Responding to his boss’s threat, the guy behind John reversed his rifle, so it wasn’t the butt poking into his kidneys anymore, but rather the business end of the weapon. Which complicated things, but only a little.
Sydney looked over at him one last time.
“Give him what he wants,” John said. “He’s won.” He didn’t have to fake the frustration in his voice. They were too close to checkmate for his comfort. Far too close.
Eyes filming, Sydney nodded and crossed to one of the terminals. Sitting at the roll-away desk chair, she tapped the mouse to wake the screen out of saver mode. The cursor blinked against a blank field, with a one-word question glowing on the screen: Password?
Sydney typed in something and hit Enter.
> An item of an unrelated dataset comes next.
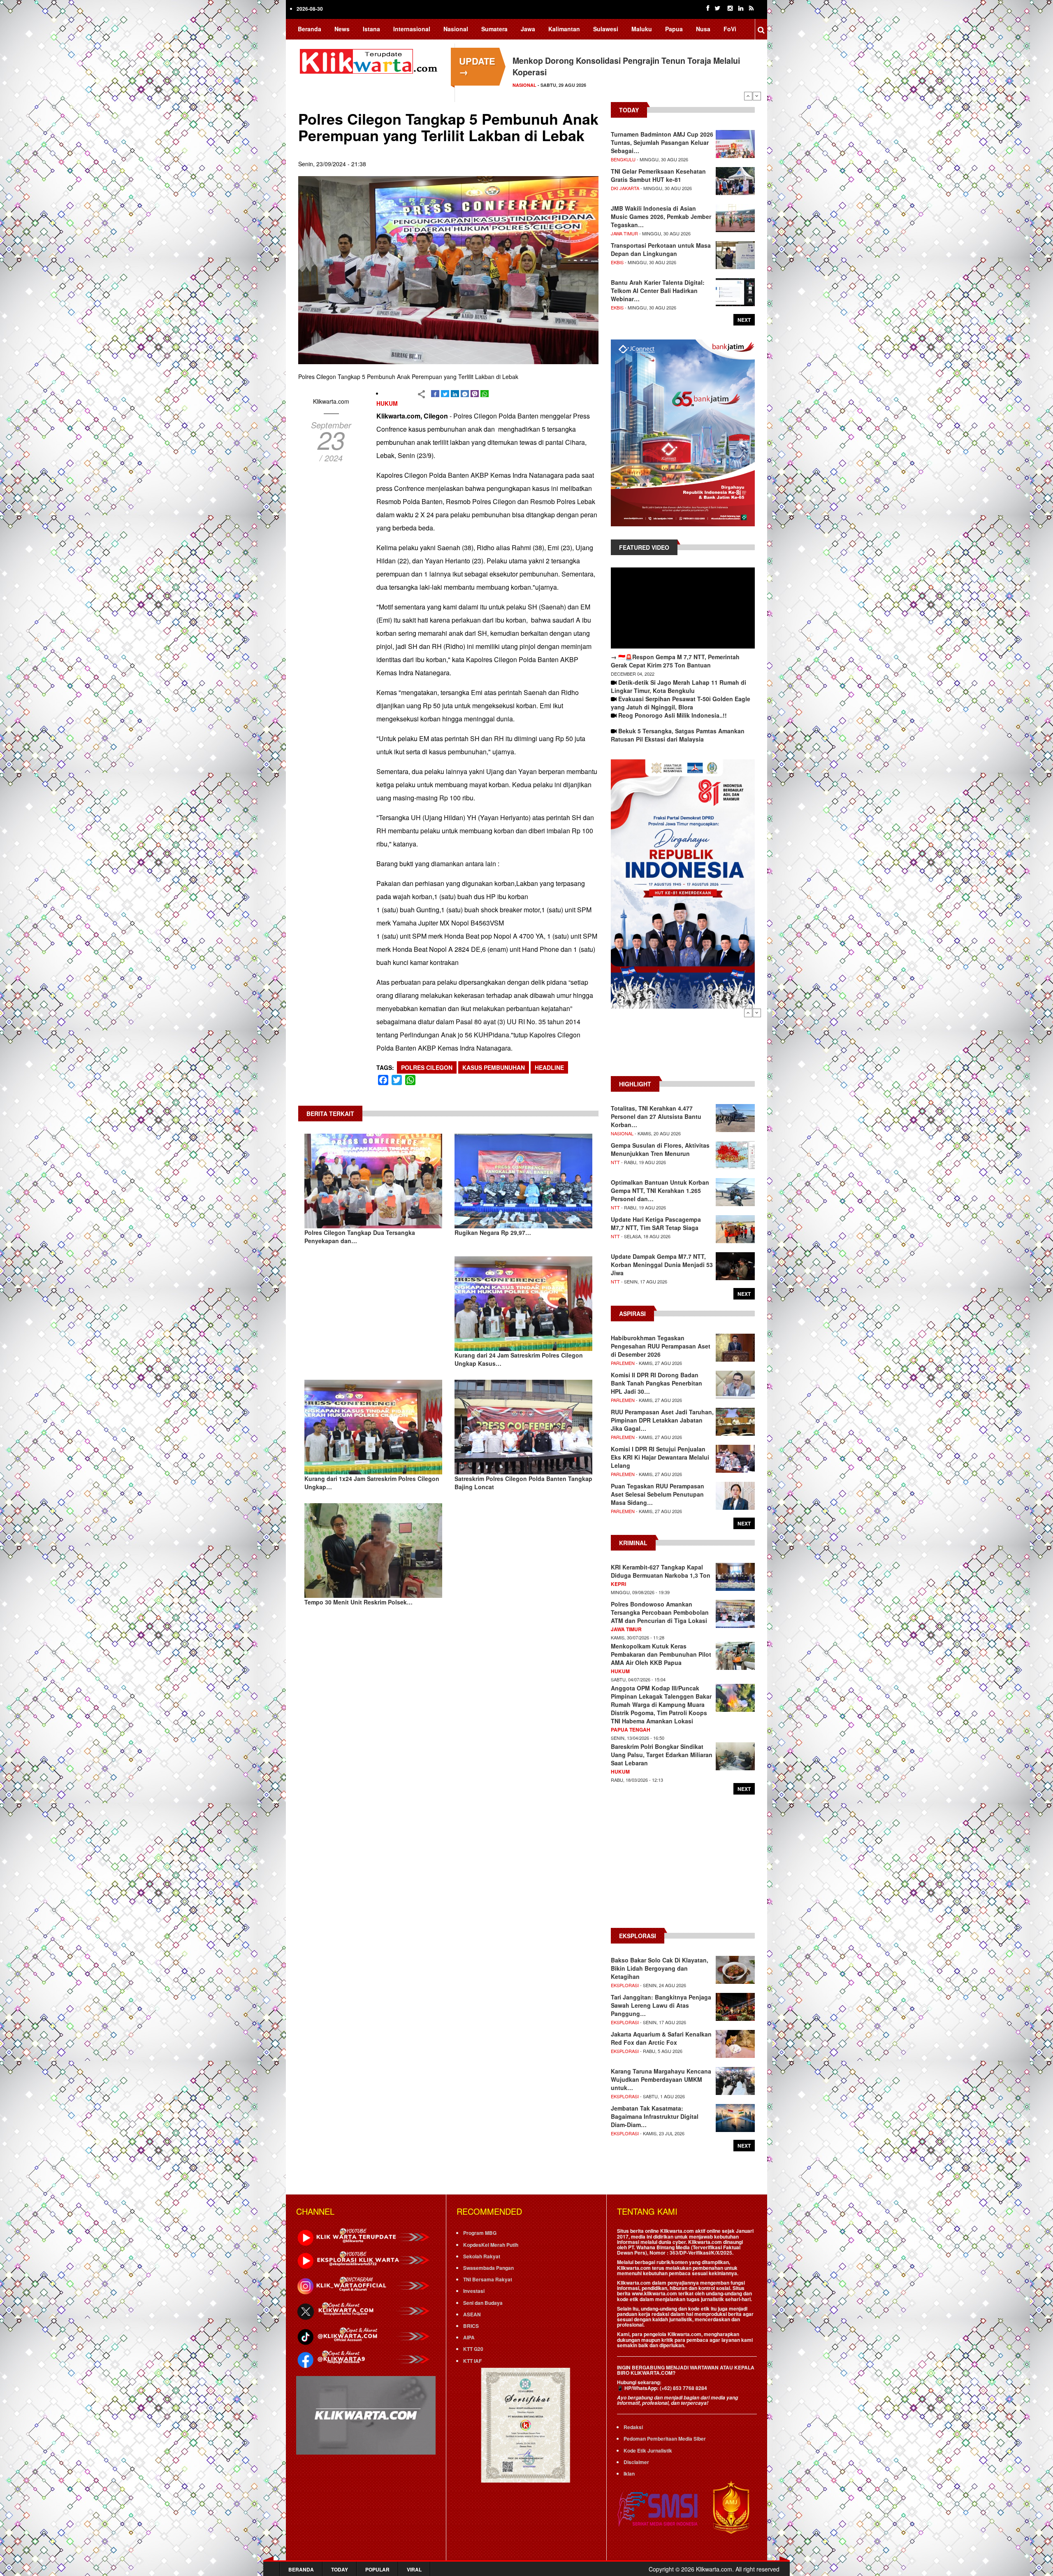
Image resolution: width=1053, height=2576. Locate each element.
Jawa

The screen blanked for a second, then the same word returned: Password?
She typed in a second string and hit Enter, and again the screen blanked before the password prompt returned. She typed in a third string.
Before she could hit Enter, Tiberius warned in a low growl, “Don’t play games with me, Sydney. You won’t like what happens.”
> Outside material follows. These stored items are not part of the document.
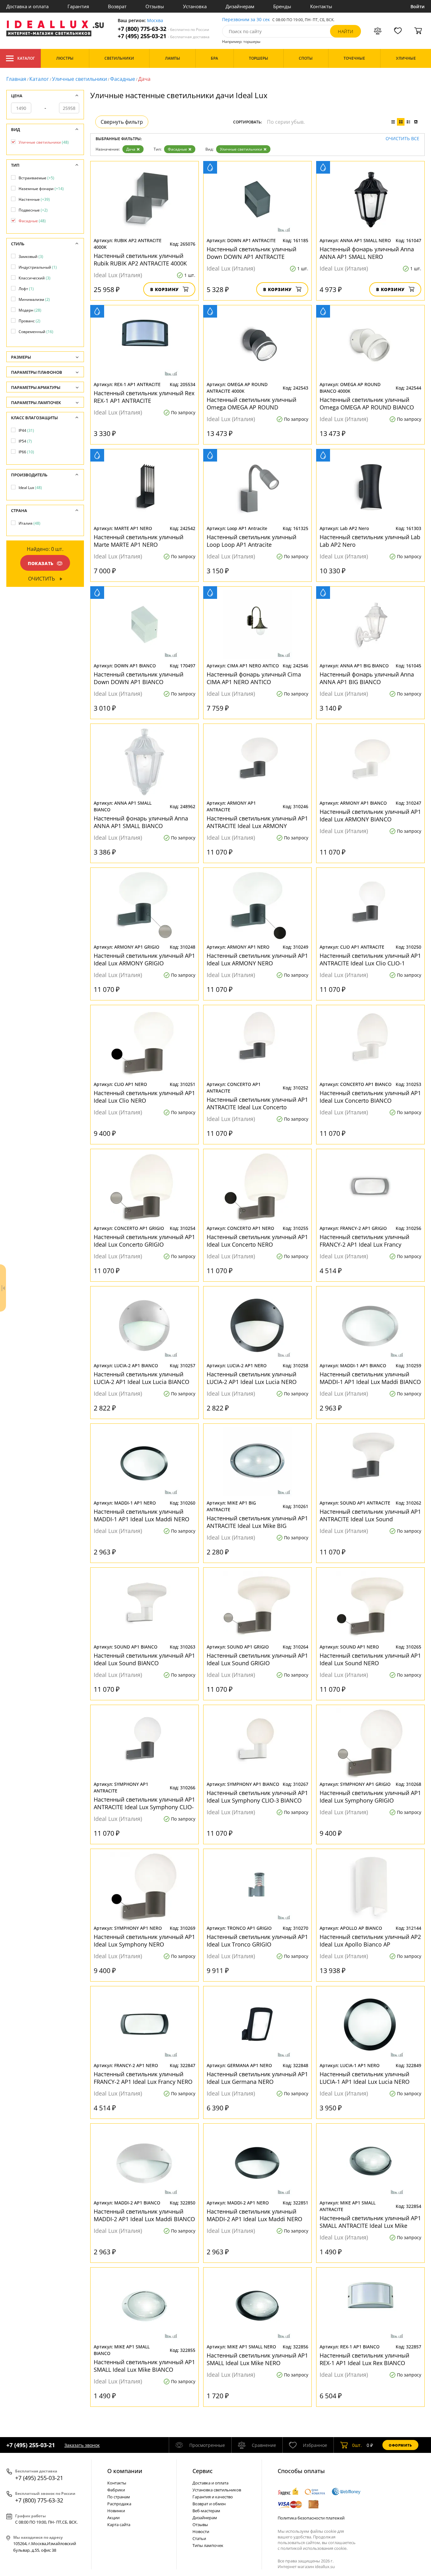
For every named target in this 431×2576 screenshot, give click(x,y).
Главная (16, 78)
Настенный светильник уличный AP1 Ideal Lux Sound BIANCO (144, 1659)
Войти (417, 6)
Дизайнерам (240, 6)
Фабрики (116, 2490)
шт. (357, 2445)
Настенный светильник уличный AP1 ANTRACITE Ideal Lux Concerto (257, 1103)
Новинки (116, 2510)
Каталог (26, 58)
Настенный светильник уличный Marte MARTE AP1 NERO (138, 540)
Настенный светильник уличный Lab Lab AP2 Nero (370, 540)
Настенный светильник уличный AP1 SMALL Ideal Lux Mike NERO (257, 2359)
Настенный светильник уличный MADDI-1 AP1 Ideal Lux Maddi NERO (141, 1515)
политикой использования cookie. (313, 2548)
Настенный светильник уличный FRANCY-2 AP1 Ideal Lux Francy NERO (143, 2077)
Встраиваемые (36, 178)
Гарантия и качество (212, 2497)
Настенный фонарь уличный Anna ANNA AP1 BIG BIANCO (367, 678)
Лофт (26, 288)
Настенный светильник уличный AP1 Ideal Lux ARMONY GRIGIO (144, 959)
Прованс (29, 321)
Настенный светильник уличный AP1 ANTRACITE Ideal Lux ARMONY (257, 822)
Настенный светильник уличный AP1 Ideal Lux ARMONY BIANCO (370, 815)
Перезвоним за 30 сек (246, 19)
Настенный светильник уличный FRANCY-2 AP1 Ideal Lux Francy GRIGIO (364, 1240)
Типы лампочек (207, 2545)
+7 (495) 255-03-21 (164, 36)
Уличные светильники (79, 78)
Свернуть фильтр (122, 121)
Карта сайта (118, 2524)
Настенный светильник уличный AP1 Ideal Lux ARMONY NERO (257, 959)
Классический (34, 278)
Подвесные (33, 210)
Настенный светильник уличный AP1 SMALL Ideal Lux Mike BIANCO (144, 2365)
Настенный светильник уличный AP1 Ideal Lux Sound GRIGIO (257, 1659)
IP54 (25, 441)
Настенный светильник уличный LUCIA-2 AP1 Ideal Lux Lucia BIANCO (141, 1378)
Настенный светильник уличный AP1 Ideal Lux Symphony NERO (144, 1940)
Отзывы (154, 6)
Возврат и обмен (209, 2504)
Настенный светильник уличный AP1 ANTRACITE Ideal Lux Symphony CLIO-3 (144, 1803)
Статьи (199, 2538)
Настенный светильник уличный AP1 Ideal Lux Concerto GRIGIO (144, 1240)
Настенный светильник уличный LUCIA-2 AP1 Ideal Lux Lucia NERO (252, 1378)
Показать (41, 563)
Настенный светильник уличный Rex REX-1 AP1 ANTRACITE (144, 396)
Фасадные (122, 78)
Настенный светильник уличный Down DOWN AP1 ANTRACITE (251, 252)
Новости (200, 2531)
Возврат (117, 6)
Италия (29, 523)
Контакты (321, 6)
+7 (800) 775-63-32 (163, 29)
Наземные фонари (41, 188)
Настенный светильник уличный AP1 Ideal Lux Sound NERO (370, 1659)
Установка (195, 6)
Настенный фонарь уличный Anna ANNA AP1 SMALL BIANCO (141, 822)
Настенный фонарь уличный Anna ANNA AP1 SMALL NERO (367, 252)
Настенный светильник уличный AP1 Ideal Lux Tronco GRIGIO (257, 1940)
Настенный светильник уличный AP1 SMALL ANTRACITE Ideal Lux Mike (370, 2221)
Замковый (31, 256)
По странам (118, 2497)
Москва (155, 20)
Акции (113, 2517)
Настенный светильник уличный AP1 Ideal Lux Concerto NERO (257, 1240)
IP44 (26, 430)
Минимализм (34, 299)
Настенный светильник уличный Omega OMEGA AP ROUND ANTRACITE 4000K (251, 403)
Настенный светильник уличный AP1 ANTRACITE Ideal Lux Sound (370, 1515)
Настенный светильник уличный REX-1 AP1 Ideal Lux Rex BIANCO (364, 2359)
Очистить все (402, 138)
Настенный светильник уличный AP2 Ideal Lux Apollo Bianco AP (370, 1940)
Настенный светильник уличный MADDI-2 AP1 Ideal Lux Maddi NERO (254, 2215)
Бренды (282, 6)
“I know what happens,” she said softly, almost whispering. “I remember what you did to Jenny Marie.”
Tiberius grabbed one of the guards’ weapons and crossed to her. He pressed the gun barrel to her temple and leaned over her. “Then what are you doing?”
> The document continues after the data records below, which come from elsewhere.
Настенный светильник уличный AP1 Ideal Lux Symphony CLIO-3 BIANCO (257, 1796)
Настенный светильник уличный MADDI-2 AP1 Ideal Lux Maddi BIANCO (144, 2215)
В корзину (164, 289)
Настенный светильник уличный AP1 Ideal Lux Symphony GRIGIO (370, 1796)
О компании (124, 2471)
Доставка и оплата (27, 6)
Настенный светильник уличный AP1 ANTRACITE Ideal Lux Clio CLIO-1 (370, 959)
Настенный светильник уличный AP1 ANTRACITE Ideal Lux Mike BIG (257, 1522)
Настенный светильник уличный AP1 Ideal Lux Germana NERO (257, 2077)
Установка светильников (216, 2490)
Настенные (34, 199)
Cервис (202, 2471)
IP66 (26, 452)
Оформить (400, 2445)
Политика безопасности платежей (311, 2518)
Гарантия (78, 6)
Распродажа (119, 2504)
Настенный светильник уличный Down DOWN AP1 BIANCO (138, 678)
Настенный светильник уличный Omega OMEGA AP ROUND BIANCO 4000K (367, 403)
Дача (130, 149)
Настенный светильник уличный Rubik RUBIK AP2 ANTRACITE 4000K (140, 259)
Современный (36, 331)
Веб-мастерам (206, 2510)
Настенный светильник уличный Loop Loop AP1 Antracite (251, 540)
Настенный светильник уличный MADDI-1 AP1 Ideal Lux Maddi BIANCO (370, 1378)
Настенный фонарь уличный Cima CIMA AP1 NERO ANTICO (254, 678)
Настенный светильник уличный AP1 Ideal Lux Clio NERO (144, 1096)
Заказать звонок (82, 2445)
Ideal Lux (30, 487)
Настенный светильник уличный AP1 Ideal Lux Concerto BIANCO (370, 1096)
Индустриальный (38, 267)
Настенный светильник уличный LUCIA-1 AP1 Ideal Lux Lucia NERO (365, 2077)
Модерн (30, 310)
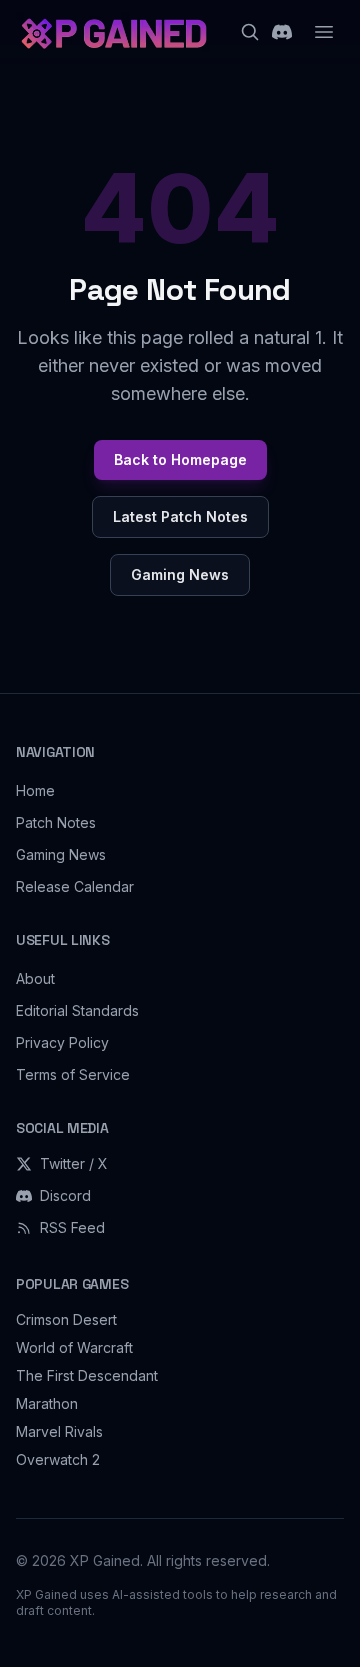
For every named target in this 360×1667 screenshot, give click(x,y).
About (35, 978)
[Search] (250, 32)
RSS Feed (72, 1227)
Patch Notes (56, 822)
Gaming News (180, 574)
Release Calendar (75, 886)
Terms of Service (73, 1074)
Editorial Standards (77, 1010)
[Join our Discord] (282, 32)
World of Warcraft (74, 1347)
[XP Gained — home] (113, 32)
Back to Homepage (180, 459)
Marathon (47, 1403)
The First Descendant (87, 1375)
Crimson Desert (66, 1319)
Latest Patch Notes (180, 516)
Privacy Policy (62, 1042)
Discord (65, 1195)
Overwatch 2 (58, 1459)
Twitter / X (74, 1163)
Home (35, 790)
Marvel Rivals (59, 1431)
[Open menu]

John held himself still, barely breathing, fighting the mad impulse to leap across the room and rip the bastard away from Sydney. Things only got worse when she turned a little and glanced at him, and he saw her lips frame the words, “I’m sorry.”
Then she hit Enter.
The computer emitted a startled-sounding beep and the screen went dark. Half a second later, the power cut out completely, plunging them into darkness.
THE MOMENT THE LIGHTS went out, Sydney flung herself backward in the chair. It rolled a few feet before it hit something and overbalanced, spilling her to the floor. She hit hard and saw stars but kept rolling, desperate to get away from Tiberius.
Gunfire exploded in the close confines of the lab, and she could hear equipment smashing to pieces. The scientist in her cringed as her auto-sequencers and PCR machines bit the dust, but the emerging patriot in her—along with her human survival instincts—wanted only to get out of the lab.
She heard a crash nearby, a volley
of gunshots and rapid-fire masculine cursing.
Then silence. A single set of running footsteps. The sound of a door opening and slamming shut. More silence.
The darkness pressed around Sydney, making her feel very small and alone all of a sudden. She huddled up against the flat plane of a wall, barely daring to breathe. Where was John? Was he dead? Captured?
Had he, God forbid, left her there alone, still playing his game?
No, she told herself firmly. He wouldn’t. He loves me. He said so and I believe him.
Then, out of the darkness, his voice said, “Syd? You okay?”
Her breath exploded from her in a whoosh of relief. “I’m fine. You?”
“What did you do?”
“The first word killed the lab network permanently. The second and third together triggered another program that took the electric grid offline and FUBARed the rest of the networks on the island.”
“Of course it did.” But there was warmth in his voice rather than frustration. She heard the click of weaponry and clothing, presumably as he disarmed the guards he’d taken out. “Tiberius got away,” he said after a moment.
Which explained the footsteps and slamming door, damn it. “Think we can catch him?”
There was a pause, and she could almost feel the internal battle before he said, “Let’s find the others and get back to the boat. We’ll get him another time.”
“Which puts you back at square one,” Sydney said. Guilt stabbed at her. “You’re going to be back to hunting him without any really good connection to a prosecutable crime. I’m sorry.”
“I’m not.” She heard him move closer, felt his arms come around her. “And I’m not exactly back where I started, either.”